Todas las edades de la Iglesia están marcadas por las batallas y los gloriosos triunfos de la augusta María. Desde que el Señor estableció la enemistad entre Ella y la serpiente, Ella ha vencido constantemente al mundo y al infierno.
Todas las herejías, nos dice la Iglesia, inclinaron la cabeza ante la Santísima Virgen, y poco a poco Ella las redujo al silencio de la nada. Ahora bien, hoy, la gran herejía reinante es la indiferencia religiosa, que adormece las almas en el sopor del egoísmo y el estancamiento de las pasiones.
El pozo del abismo vomita en grandes oleadas un humo negruzco y pestilente, que amenaza con envolver a toda la tierra en una noche oscura, vacía de todo bien, preñada de todo mal e impenetrable, por así decirlo, a los rayos vivificantes del Sol de justicia. También la antorcha divina de la fe se apaga y muere en el seno de la cristiandad. La virtud huye, haciéndose cada vez más rara, y los vicios se desatan con terrible furor. Parece que nos acercamos al momento predicho de deserción general y apostasía de hecho casi universal. Este panorama, que tristemente refleja tan bien nuestro tiempo, está lejos de desanimarnos.

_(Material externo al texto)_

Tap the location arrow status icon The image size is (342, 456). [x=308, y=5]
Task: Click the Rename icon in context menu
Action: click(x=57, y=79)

El poder de María no disminuye. Creemos firmemente que Ella vencerá esta herejía como todas las demás, porque Ella es, hoy como ayer, la Mujer por excelencia, la Mujer prometida para aplastar la cabeza de la serpiente; y Jesucristo, al no llamarla nunca más que por este nombre, nos enseña que Ella es la esperanza, el gozo, la vida de la Iglesia y el terror del infierno. A Ella, pues, está reservada una gran victoria en nuestros días; a Ella pertenece la gloria de salvar la fe del naufragio en el que se encuentra amenazada entre nosotros.